▶ _Collected data entries_
____________________

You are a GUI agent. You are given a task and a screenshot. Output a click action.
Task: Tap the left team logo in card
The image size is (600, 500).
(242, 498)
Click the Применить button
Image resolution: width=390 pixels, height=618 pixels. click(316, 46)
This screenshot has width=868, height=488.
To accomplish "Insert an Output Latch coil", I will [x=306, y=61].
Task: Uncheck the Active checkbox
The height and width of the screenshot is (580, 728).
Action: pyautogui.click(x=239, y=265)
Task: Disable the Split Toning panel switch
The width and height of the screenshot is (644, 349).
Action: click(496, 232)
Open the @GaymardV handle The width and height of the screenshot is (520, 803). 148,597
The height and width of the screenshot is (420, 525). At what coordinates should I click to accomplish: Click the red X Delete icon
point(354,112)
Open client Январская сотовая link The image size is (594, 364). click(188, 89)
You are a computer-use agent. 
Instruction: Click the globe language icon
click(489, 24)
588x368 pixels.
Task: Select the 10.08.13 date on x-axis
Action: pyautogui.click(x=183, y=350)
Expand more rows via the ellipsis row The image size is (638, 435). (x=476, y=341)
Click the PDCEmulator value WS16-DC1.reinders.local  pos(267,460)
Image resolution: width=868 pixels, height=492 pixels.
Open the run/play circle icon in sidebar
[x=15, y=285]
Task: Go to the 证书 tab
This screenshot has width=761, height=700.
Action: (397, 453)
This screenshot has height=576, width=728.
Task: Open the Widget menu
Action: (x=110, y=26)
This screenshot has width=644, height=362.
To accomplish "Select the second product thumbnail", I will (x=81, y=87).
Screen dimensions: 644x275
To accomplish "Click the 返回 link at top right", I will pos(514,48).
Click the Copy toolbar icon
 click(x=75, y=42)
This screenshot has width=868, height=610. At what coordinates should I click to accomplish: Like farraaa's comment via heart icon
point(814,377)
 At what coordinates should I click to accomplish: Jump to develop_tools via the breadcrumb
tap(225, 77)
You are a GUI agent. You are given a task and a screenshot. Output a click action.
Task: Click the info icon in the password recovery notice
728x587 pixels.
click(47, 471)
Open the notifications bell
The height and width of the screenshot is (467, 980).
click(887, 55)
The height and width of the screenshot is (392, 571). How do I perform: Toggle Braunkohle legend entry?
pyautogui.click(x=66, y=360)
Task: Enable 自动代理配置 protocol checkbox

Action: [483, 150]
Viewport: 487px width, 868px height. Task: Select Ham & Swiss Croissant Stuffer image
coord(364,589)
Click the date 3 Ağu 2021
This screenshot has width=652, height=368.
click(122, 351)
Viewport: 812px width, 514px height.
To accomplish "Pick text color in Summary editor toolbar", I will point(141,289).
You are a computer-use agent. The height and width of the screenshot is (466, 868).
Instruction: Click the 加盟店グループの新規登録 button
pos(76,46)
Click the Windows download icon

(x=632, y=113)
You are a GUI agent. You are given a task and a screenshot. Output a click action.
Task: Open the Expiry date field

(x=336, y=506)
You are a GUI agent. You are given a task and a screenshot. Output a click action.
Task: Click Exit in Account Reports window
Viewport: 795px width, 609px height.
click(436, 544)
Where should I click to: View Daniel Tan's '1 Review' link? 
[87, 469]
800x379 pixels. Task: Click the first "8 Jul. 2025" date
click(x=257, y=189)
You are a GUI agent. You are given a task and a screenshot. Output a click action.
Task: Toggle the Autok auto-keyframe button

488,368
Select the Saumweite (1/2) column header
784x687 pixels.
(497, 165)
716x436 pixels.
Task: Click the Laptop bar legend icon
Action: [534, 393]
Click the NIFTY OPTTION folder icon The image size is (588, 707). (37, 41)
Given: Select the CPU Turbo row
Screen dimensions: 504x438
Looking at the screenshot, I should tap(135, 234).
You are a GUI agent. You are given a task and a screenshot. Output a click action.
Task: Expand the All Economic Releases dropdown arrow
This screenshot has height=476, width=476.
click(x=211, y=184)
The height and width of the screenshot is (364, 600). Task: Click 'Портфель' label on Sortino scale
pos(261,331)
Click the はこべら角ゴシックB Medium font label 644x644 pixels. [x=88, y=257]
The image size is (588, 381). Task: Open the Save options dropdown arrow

____________________

▶ _TASK ITEM_
Please give an exact copy of the lines above, beginning with the line containing "The height and width of the screenshot is (580, 728)." and running through the line containing "Open the @GaymardV", and of no other lines.

▶ _RESPONSE BELOW_
The height and width of the screenshot is (580, 728).
Action: pyautogui.click(x=239, y=265)
Task: Disable the Split Toning panel switch
The width and height of the screenshot is (644, 349).
Action: click(496, 232)
Open the @GaymardV handle The width and height of the screenshot is (520, 803). 148,597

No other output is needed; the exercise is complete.